A partire da quest’anno, l’adesione di Findus alla SAI Platform (Sustainable Agriculture Initiative) è diventata sinonimo di qualità e sostenibilità dell’intera filiera produttiva delle verdure surgelate: dalla raccolta alla produzione. L’obiettivo? Uniformare allo standard di sostenibilità FSA (Farm Sustainability Assessment), entro il 2019, il 90% dei volumi totali di vegetali. Nella pratica, l’utilizzo di soluzioni di agricoltura sostenibile significa coinvolgere tutti gli attori della catena produttiva – dagli agricoltori ai distributori – in un circolo virtuoso fatto di rispetto per l’ambiente e implementazione di buone pratiche agricole. Tra queste ultime, per esempio, Findus ha intrapreso un percorso di riduzione del consumo di acqua ed energia, scegliendo i sistemi d’irrigazione più idonei per ciascuna coltura ed in particolar modo, lì dove possibile, aumentando l’utilizzo di sistemi d’irrigazione a bassa pressione, che consentono piccole e mirate somministrazioni d’acqua

Portare in tavola le verdure surgelate Findus, vuol dire quindi scegliere consapevolmente di rendersi parte integrante di un sistema produttivo sicuro e all’avanguardia.
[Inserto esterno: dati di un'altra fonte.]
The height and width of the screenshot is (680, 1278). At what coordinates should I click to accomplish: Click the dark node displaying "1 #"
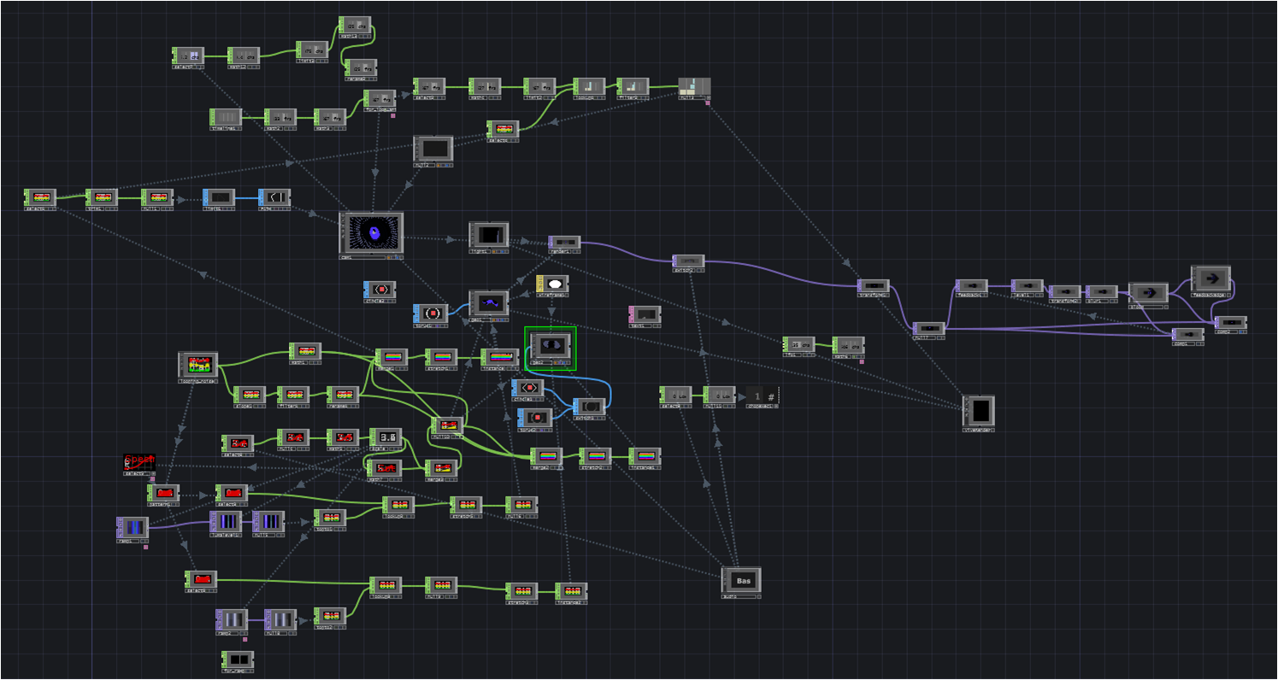[x=763, y=396]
4. Ma da dove provengono le verdure surgelate? Findus ha rapporti diretti con le aziende agricole italiane

La forza delle relazioni con le realtà del territorio: è questo uno dei principali punti di forza di Findus. Più di 600 le aziende agricole italiane coinvolte nella filiera produttiva; con l’obiettivo di valorizzare anche le eccellenze del territorio. Sono questi i dati alla base della sicurezza della provenienza e dell’origine di ogni prodotto. Come per gli spinaci 100% italiani, provenienti per la maggior parte da campi situati a pochi chilometri dallo stabilimento a Cisterna di Latina o dalla Puglia; anche il Minestrone Tradizione si compone di sole verdure 100% italiane, coltivate in modo sostenibile: dalla Patata del Fucino IGP, al Basilico Genovese DOP, passando per la Cipolla Rossa di Tropea Calabria IGP.
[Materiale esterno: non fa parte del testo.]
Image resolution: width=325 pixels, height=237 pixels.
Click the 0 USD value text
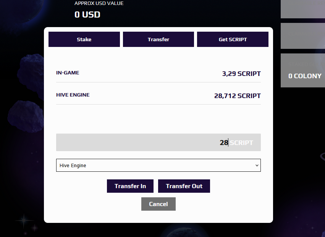[87, 15]
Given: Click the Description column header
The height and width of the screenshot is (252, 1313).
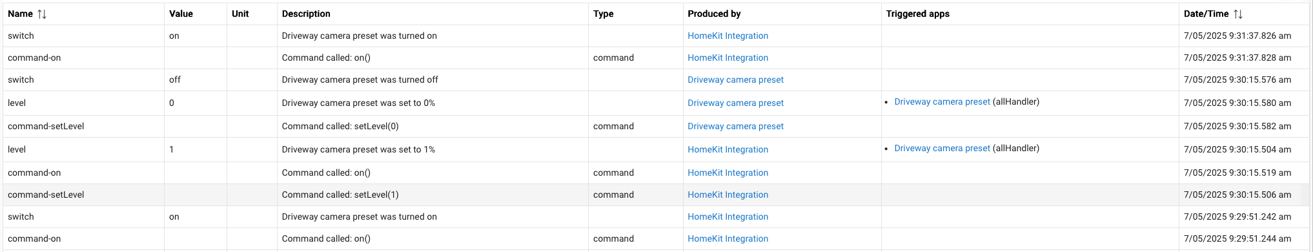Looking at the screenshot, I should pos(306,14).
5. E se con le verdure surgelate Findus si sprecasse di meno?

La sostenibilità ambientale è fatta di scelte quotidiane: decidere di adottare uno stile di vita il più possibile virtuoso significa prestare attenzione ad aspetti, quali: quantità utilizzate, tipologie di packaging e gestione dei rifiuti. Da questo punto di vista, le verdure surgelate, consentono un maggiore controllo delle porzioni, potendo utilizzare solo quelle effettivamente necessarie, senza il rischio di sprecare la quantità rimanente. Di contro, gli alimenti freschi generano più sprechi: una pianificazione dei pasti più intelligente unita ad un consumo più frequente di prodotti surgelati potrebbe comportare una riduzione di emissioni di gas serra. Quanto alla gestione dei rifiuti, Findus riutilizza gli scarti colturali attraverso un interramento nel suolo smaltisce in modo differenziato i materiali di rifiuto. E ancora: Entro il 2019 il 90% dei volumi totali di vegetali Findus sarà conforme allo standard di sostenibilità FSA (Farm Sustainability Assessment) e verificato da un audit di un ente terzo.